At the age of 29, nine years after the global financial crash, I’m realising that my entire twenties have been spent expecting things—money, education, housing, liberalism—to get better. And sometimes they did; only to become even more precarious in the next moment. University had been a grace period of hedonism, despite minimum-wage jobs and unpaid internships; but once final exams were over, a hovering drizzle cloud of expectation nestled in.
It wasn’t long ago that spending on anything beyond rent, bills, work travel and groceries felt frivolous, naughty, like I was letting someone down. Anything that deferred from the pitiful savings account was a treat that I had to convince myself I deserved. Every advertisement, family member and friend’s five-year plan seemed to be telling me to sacrifice ‘now’ for ‘then’ and the debts I’d no doubt have to pay for who-knows-what. I never knew when ‘then’ was or what it would require of me, let alone how much.
This year the guilt has lifted, and there’s a feeling of elation that comes from spending time and money on things that bring me joy and enrich my life—courses, shows, exhibitions, good food, moments with mates. This is quite aside from salary fluctuations; in fact, I earn less today than I did a few years ago. But now, once the necessities are covered, I seek to experience the city I live in as best I can.
It’s not about squandering money. I don’t go to the most expensive anything, and I still put something aside into savings. But the way I feel when I spend is wholly different. A friend mentions a drawing evening, a sword fighting class, a science lecture in a pub… I go if I can, because these are things that interest me, things that help me grow. And importantly, I enjoy the moment and the aftermath.
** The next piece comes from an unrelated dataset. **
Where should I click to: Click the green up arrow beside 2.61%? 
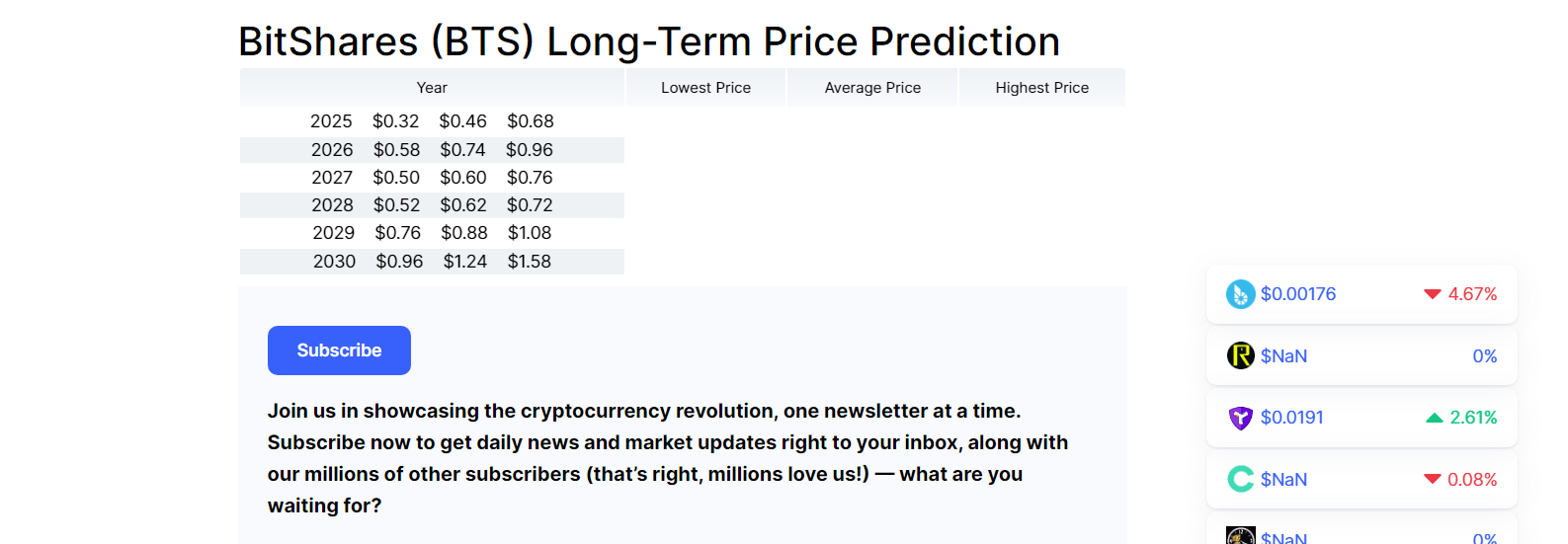click(x=1435, y=418)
Mindful, joyful spending is about understanding what we have, what we can do with it, and using our time and money on experiences we can enjoy now. It’s not about throwing caution to the wind. If anything, we’re more aware of our money than ever before. User-friendly banking apps track our spending and help us set targets. Bare-it-all money diaries online help us understand how other people split their earnings. But apps and websites don’t judge us, and we don’t judge others for spending on experiences, because those are memories and comforts, bought for their own enjoyment, rather than for others to see and be jealous of.
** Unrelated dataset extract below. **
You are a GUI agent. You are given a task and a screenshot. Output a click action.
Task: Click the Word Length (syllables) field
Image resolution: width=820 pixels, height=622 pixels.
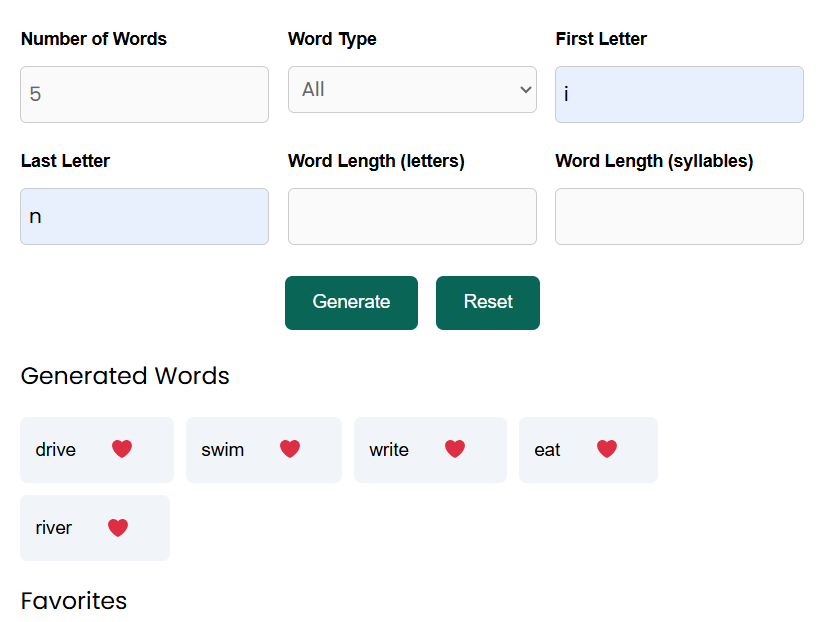679,216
So don’t despair for me or my generation’s prospects of significantly less security. There may be social, political or economic trouble ahead, but I don’t feel unlucky. I feel fortunate to live in a vibrant city at a time of massive change. I have the supreme privilege to enjoy its creativity, its novelties and yes, even its cabarets. I wouldn’t want to spend what little I have any other way.
What good permitting some prophet of doom
To wipe every smile away
Life is a cabaret, old chum
So come to the cabaret
This article, by Becks Collins, originally appeared on www.thisisthoughtful.com
Follow Becks @semioticlondon
Illustration by Alexandra Lunn.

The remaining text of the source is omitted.